Cashless business ban threatens another major US city

New York City businesses may soon be required by law to accept cash.

City lawmakers approved a bill Thursday that prohibits businesses big and small from refusing paper cash, joining San Francisco, Philadelphia and the entire state of New Jersey.

"We in the City Council have real concerns that an increasingly cashless marketplace would have a real-world discriminatory effect on low-income communities — especially communities of color that lack access to credit or debit," Councilman Ritchie Torres, the bill’s lead sponsor, said at a Thursday press conference.

The law will take effect after New York City Mayor Bill de Blasio, who said on Wednesday that he supports "the intent" of the legislation, signs the bill after review.

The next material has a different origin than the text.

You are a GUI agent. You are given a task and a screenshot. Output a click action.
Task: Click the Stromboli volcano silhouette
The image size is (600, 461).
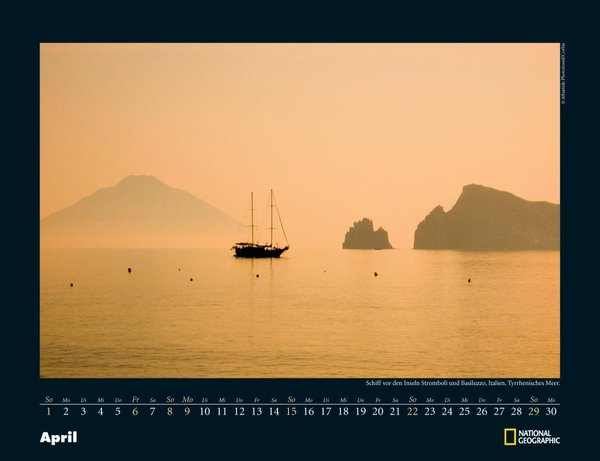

Businesses that break the soon-to-be law face fines up to $1,500, The New York Times reported.

Some argue that cashless businesses exclude customers who do not have access to credit or debit cards.

AMAZON PRESSURED INTO ACCEPTING CASH AT CASHLESS GO STORES

(Photo by Jahi Chikwendiu/The Washington Post via Getty Images)

The popular salad restaurant chain Sweetgreen, for example, stopped being cashless last year, saying in an April 25 statement published to Medium that "while being cashless has advantages, today it is not the right solution to fulfill our mission. To accomplish our mission, everyone in the community needs to have access to real food."

Torres told CBS MoneyWatch that even those who do have access to credit and debit cards, some people, "especially senior citizens ... prefer cash because it's a familiar or habitual form of payment."

"Whatever their reasons, consumers ought to have the right to choose their preferential method of payment," he added.

GET FOX BUSINESS ON THE GO BY CLICKING HERE 

Others argue that the benefits of going cashless include faster and more convenient transactions, environmental interests, larger consumer purchases and safer working capital storage since the risk of a cash robbery and counterfeit payments are lower, according to Visa.

"People would hide in bathrooms, and managers who were there alone late at night with cash were robbed," New York City restaurant owner Michael Ryan, who went cashless in 2015, told CBS Money Watch.

CLICK HERE TO READ MORE ON FOX BUSINESS

Ryan added that restaurant employees also benefitted from the efficiency of cashless systems.

"Managers were spending 20 hours a week counting money and going to the bank," he said.

Businesses with "cash conversion machines" that turn cash into cards that never expire, free of charge, will be exempt from the new law.